モスクワ放送は「ロシアの声」と名を変えた。インターバル・シグナルもムソルグスキー(ロシアの作曲家)の曲に変わった。“キエフ(キーウ)の大門”をテーマにした曲だ。
日向寺さんが「別の国(ウクライナ。かつてはソビエト連邦の構成国だったが、ソ連崩壊で独立国家になった)のことをテーマにしているのでは?」と尋ねたが、ロシア人のスタッフは「ルーシ(古代ロシア)はあそこから全てが始まっているのだから」と問題にされなかった。
1990年代半ば、ロシア社会は「ギャング資本主義」と呼ぶ混迷の時代に突入していった。

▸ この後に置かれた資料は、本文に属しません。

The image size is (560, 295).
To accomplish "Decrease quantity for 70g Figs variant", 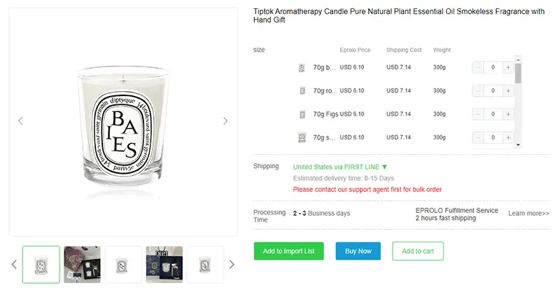I will click(x=478, y=114).
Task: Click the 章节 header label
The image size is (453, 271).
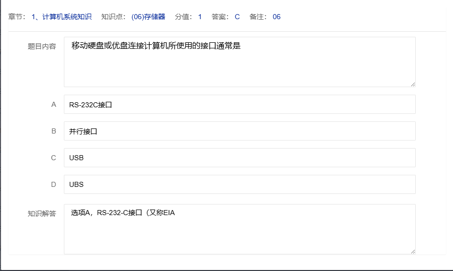Action: tap(17, 17)
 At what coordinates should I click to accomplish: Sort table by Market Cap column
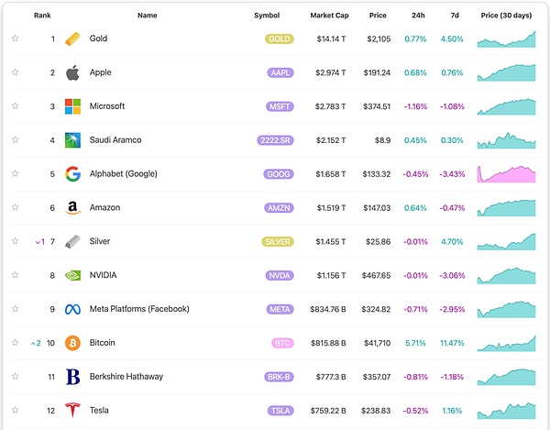327,16
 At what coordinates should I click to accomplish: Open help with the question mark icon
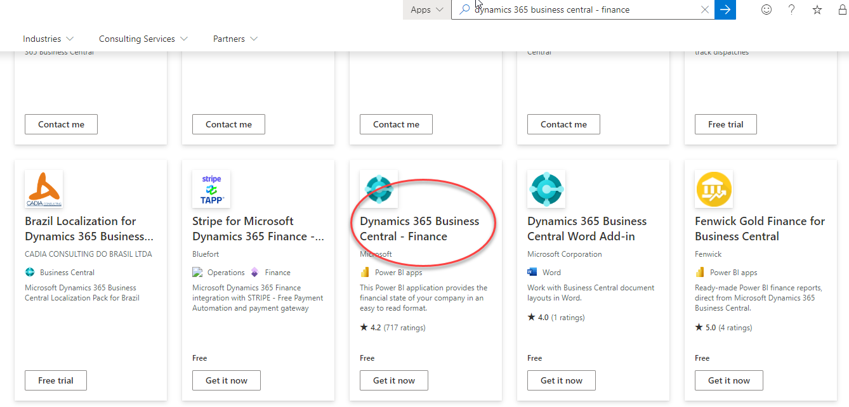[791, 10]
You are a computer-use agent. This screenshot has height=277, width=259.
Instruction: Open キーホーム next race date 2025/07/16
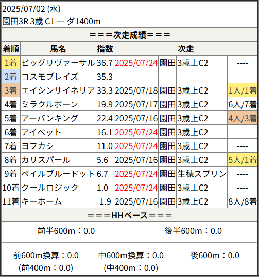coord(136,201)
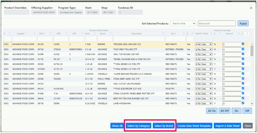This screenshot has width=257, height=133.
Task: Open the Supplier column menu icon
Action: coord(35,34)
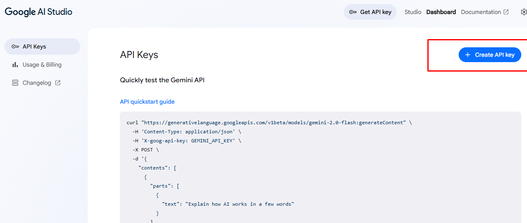Click the stacked rows icon beside Changelog
The width and height of the screenshot is (527, 223).
15,83

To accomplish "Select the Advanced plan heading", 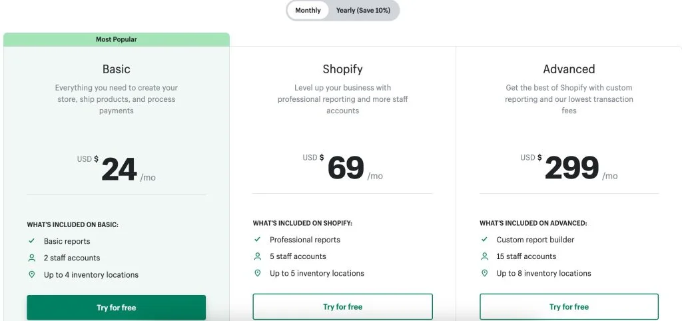I will (x=569, y=69).
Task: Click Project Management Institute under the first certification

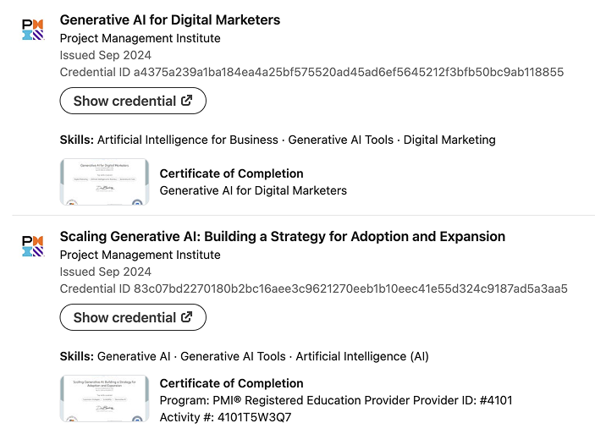Action: tap(140, 38)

局を統括する政治家は「儲からないものは民営化」の路線に転換し、モスクワからの外国語放送は30言語ほどに減らされた。
東西冷戦はとうの昔に終わり、さらに東側そのものが世界から消えていた。東西双方の陣営にとって、放送を通じてお互いの思想をアピールし合う時代ではなくなっていた。
イデオロギーに縛られることはなく自由になったが、それは同時に、放送を運営する国家からすれば、お金をかけてまで宣伝するものがなくなっていたことを意味する。
2014年のソチ冬季オリンピックを前に、「ロシアの声」とノーボスチ通信社が合併することが大統領令で決められた。日本語放送はその名が「ラジオ・スプートニク」と改められ、ラジオからインターネットだけの放送へと変わった。